Re: RE; Car Service Rules

John Larkin

George hit a bullseye with the comment on per diem.  When I first started railroading with UP in 1982 I did a study of the yard office operations.  Among the other surprises was the priority given to getting foreign cars off the UP property before midnight, even running special trains (often shorter than normal) just to get the cars off before the next day's per diem would be due.  I asked how long that had gone on like that and was told that it had been that way since most of the clerks started work at UP, which went back into WWII in many cases. 

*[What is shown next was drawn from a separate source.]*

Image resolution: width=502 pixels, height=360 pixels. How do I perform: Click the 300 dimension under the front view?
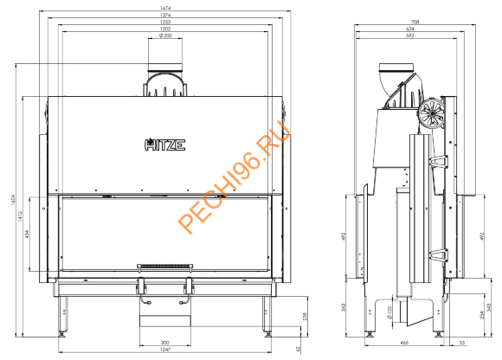point(164,342)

Another commensurate note was that the D&RGW in particular seemed to be pretty good at getting the UP cars to us, running their own "per diem" trains that were sometimes solid UP cars, again not particularly long.  This also had a history from the steam era according to the UP clerks working in Salt Lake.  Seems using the foreign cars came second to getting rid of the per diem, and UP in the local office delighted in getting UP cars sent back east on long runs that were interchanged at KC or Omaha due in part to the per diem they would collect..

John Larkin

On Sunday, September 6, 2015 12:53 PM, "george eichelberger geichelberger@... [STMFC]" wrote:

I have no doubt the Southern did not send cars off line simply because they had an excessive supply. There are multiple Southern Railway AFEs (Authorization for Expenditures) available that specifically mention positive per diem balances as part of the rationale to purchase the equipment. Is the comment about western and eastern roads based on specific documentation or someone’s assumptions? Does the extensive AAR documentation on car availability and car purchases in the years after the war confirm this eastern-western theory?

I would be very interested in seeing any primary research information that describes cars being trapped by the ACL, SAL, L&N or Southern. I recognize that various railroads entered bankruptcy during the depression, after the war and into the (forbidden) modern era. I also recognize that of the railroads I mention, only the SAL ever went through a bankruptcy, none were dismembered, abandoned a large part of their system or found themselves in such dire straits that they sold or merged themselves out of existence. (I believe it is correct to consider the RI, MILW and SP “western” roads?)